### Provided text

— begin —

In the current situation, the solution is clear. Maybe a divorce, a new marriage, perhaps new children, and for sure the elective succession. In the war you should already have a bit score, and you have to retreat since the enemy army will pursue if you still are in the neighboring province. But a White Peace should not be too difficult. And a good explanation for the reason, although with this "independence" and not the "against the tyranny" CB it should have been an own stupid idea of Dionysia in the game :D What are your Fatimids doing in the meantime?

Thanks again for this beautiful and thrilling story.

Thank you so much! I am glad that you like the story. It is certainly very fun to write it. Good job with your own games in this region! And I will return to what the Fatimids are doing--things got a little more focused on the internal Sennarian and Byzantine strife.

Well, since you're a duchess, you can always assign a county to one of the Zagwes to keep playing. I know, give him/her Sennar! It's a wonderful, baboon infested wonderland!

That is a very good idea as a backup plan. Thank you. Pray that it does not come to it, though. :)

I second this idea, if there is no other way!

I agree--if there is no other way.

That's a fair point, but all that work must come to something. Will Sennar ever let the Zagwe's go? We can only pray to the one natured God that it will.

Sennar's reach is strong and far. :)

Hopefully, the Fatimids don't take on the chance to overwhelm that Byzantine blemish, or you'll have to pass another county on to your dynasty. It would be such a waste...

Yes, I'm sort of surprised that the Fatimids have not yet tried to take advantage of the action to take some spoils.

Ahhh dear Duchess Dionysa, it is good that you loved your father.

Perhaps it is for the better, but if only you knew how much grim work your father did so that you could be who you are today :)




You have NO idea :p




Don't wait until its too late. Strike now, strike hard, strike fast. Learn from your ancestors' mistakes




She has learned much. The baboons indeed have much to teach!




She just wouldn't understand

Its a Sennar thing

LOL :)

— end —

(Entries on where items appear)
— begin —

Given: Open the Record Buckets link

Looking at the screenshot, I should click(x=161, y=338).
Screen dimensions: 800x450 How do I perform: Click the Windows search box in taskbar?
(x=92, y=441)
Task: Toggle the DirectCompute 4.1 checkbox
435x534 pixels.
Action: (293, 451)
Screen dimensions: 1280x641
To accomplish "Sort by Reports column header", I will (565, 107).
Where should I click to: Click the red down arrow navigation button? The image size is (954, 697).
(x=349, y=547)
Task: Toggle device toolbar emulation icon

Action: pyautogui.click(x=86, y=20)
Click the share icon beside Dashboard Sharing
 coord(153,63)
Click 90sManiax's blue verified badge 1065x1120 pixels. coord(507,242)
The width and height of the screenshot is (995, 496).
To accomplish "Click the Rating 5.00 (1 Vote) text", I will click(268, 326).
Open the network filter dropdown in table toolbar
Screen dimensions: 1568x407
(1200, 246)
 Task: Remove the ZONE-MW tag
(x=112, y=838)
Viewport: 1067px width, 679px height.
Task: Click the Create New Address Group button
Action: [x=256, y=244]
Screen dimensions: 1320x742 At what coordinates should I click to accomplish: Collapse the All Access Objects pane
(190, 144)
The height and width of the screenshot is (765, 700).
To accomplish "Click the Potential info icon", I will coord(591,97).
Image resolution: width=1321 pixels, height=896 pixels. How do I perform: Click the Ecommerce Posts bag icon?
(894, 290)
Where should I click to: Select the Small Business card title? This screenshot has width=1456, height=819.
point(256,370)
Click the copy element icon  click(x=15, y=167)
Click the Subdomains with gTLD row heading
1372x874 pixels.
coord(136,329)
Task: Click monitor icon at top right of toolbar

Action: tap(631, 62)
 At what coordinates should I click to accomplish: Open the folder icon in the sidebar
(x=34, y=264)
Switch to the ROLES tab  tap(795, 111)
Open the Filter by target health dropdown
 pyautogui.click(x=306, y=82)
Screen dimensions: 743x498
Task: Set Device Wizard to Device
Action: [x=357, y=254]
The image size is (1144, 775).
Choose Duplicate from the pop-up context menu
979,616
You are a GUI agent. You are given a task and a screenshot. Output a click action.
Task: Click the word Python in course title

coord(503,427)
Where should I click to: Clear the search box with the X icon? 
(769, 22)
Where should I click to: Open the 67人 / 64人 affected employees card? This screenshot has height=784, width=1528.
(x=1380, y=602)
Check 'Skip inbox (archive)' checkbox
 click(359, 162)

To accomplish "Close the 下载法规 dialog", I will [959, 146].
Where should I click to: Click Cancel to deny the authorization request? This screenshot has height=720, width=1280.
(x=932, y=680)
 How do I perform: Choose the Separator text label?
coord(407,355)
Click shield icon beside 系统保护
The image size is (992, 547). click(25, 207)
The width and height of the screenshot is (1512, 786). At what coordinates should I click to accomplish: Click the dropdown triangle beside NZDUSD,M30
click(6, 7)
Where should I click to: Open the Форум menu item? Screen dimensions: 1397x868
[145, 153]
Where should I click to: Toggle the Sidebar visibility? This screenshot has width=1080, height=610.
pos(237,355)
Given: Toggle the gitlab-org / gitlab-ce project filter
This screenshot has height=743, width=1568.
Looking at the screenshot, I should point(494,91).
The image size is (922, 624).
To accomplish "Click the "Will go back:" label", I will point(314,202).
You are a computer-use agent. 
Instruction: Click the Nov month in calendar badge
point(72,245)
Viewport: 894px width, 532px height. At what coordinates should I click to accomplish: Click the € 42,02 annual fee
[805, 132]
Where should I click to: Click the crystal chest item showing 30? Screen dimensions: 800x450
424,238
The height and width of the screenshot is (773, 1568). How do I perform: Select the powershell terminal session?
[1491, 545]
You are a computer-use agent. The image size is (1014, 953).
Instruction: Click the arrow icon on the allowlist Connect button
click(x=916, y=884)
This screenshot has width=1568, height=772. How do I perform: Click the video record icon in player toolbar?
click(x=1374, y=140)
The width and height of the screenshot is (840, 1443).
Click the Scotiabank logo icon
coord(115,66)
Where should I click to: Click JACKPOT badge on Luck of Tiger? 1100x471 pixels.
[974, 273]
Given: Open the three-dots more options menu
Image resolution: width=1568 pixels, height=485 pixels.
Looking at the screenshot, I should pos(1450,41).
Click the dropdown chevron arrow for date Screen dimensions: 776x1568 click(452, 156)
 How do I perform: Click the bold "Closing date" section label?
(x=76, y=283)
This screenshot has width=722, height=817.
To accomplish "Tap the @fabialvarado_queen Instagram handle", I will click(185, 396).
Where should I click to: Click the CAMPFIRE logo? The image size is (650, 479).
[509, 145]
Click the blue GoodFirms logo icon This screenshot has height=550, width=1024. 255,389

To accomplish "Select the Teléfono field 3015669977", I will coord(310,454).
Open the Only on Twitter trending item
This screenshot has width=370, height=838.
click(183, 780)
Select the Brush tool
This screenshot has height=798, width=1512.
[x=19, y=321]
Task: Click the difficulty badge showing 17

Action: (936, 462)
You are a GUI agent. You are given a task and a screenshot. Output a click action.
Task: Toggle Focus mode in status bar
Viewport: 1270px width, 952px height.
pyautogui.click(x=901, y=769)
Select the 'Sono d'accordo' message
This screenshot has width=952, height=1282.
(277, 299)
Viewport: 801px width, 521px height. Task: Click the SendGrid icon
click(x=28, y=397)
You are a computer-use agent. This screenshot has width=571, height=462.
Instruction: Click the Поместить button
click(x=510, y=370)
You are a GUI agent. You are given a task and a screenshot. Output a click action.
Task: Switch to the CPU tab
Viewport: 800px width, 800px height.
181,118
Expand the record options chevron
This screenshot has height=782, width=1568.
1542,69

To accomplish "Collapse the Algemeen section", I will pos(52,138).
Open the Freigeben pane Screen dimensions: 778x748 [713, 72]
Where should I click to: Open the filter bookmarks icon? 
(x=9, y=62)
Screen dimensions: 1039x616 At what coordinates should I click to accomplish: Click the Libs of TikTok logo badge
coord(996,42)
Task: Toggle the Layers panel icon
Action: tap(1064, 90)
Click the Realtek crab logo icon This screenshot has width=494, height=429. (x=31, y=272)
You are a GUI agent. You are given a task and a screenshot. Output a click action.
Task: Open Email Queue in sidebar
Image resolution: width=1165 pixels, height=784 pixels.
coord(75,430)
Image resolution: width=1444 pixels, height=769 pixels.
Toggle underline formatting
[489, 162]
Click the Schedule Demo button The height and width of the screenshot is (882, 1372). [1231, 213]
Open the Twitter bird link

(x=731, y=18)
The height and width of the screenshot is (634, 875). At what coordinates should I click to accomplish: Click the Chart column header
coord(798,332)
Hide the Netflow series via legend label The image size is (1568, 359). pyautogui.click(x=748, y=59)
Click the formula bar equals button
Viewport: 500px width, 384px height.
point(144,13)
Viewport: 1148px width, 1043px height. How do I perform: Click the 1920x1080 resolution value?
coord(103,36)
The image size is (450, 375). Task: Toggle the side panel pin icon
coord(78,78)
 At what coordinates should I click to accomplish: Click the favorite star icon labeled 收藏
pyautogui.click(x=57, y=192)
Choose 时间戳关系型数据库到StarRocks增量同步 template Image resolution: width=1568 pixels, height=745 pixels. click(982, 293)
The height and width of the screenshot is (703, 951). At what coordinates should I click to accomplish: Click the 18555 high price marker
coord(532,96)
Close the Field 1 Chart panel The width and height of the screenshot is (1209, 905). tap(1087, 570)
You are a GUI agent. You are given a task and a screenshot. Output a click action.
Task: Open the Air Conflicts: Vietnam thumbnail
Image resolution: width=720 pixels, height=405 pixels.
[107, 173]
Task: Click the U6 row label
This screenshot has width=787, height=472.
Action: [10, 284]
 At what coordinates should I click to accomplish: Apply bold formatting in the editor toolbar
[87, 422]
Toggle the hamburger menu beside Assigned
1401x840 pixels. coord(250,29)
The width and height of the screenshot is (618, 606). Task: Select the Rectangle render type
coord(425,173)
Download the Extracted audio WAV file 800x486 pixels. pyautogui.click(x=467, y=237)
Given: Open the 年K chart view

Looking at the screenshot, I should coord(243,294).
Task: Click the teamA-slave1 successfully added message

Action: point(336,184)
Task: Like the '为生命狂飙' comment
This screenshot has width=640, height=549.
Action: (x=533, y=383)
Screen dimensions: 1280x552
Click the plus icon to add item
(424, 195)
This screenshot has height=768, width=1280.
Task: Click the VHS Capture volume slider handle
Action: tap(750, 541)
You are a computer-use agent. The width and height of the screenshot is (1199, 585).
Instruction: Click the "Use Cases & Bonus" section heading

— end —

### Required work
**1)** In the forum thread about the Sennar story, what does the story's writer say things became more focused on, instead of what the Fatimids are doing?
**2)** Carry on the forum thread about the Sennar story, starting after its final reply.

### Exercise answers
**1)** The internal Sennarian and Byzantine strife.

**2)**
Chapter 70



With the county of Sennar and its city and bishopric, my holdings are now too numerous for me to handle directly myself. I will hand the title for the city of Sennar to a courtier. Mleh Siwnik is the natural choice: he is quite capable in administrative matters and he is a Monophysite, so he will fit in quite nicely with the sundry heretics and crusty peasants of that town. I remember well as a little girl visiting the town. I still have nightmares about it. I do feel sorry for Mleh’s wife Hypatia Gavras, who is a very kind woman and a devout Orthodox. May God grant her strength in her trials. Heaven knows, she will need it there. As soon as Mayor Mleh is in office he votes for himself as heir to Sennar, which has elective succession laws. That is not exactly the expression of gratitude I was expecting. I will need to keep an eye on him.





Mayor Eustatios of Tercan, a lowborn, petitions to be made Court Chaplain. He is in fact better suited, and I make this change.





If I had all my troops united in one army--which I don't, as Sennar's forces are slowly crawling out of Africa--and if Tracesia and my forces acted in unison--which they aren't, as both of us pray Byzantium attacks the other duchy--then we would be one third the strength of Byzantium. This does not look good.





I send Mayor Artavazd of Midjnaberd—also lowborn—with his 43 soldiers to the south, to reconnoiter the route of my father’s army to reinforce me. It would be faster if the Sennarians could cross Syria, but as Syria is still part of Byzantium there is quite likely hostile forces that could destroy that army while isolated and small. Unlike Bishop Lazaros, Mayor Artavazd was trained to be a warrior; he however never learned much from his training. Add to this that he is craven and perpetually stressed, and you have someone who will probably see enemy armies where there are merely shadows. I instruct him by messenger that he must retreat only on my explicit orders.





Perhaps Empress Ioanna the Great would be a little less belligerent if she relaxed her self-imposed vows. She is a 42-year-old on her second 17-year-old husband and she is celibate?





Victory! I take the city of Mayafaraqin in Ioanna’s Mesopotamia. I am normally a kind ruler, but when someone stands in my way I must confess that this can throw me in a rage, causing me to show no mercy. In the case of Mayafaraqin I am vexed that they withstood my sieging forces so long, so I order the city to be sacked. I am told my soldiers streamed out of the smoldering city, laughing and singing as they shouldered as much as possible of value from the townspeople. Their jollity is short lived, however.





The 8,000 enemy soldiers reach Kononeia and turn east towards my sieging forces. I probably should not have looted their city. Ioanna will not be pleased. Perhaps Ivan can negotiate a White Peace before she learns of this?





In fact, God is with me and that is exactly what happens. Empress Ioanna may hate me, but she is willing to settle a White Peace with me fairly quickly. That is very, very good news. We make peace between us. She still hates me, though.





I consider giving her a gift to ease matters between us. But then it occurs to me even after the gift she wills still despise me and could cause trouble. That 300+ gold could be better used by hiring mercenaries if Ioanna gets any funny ideas.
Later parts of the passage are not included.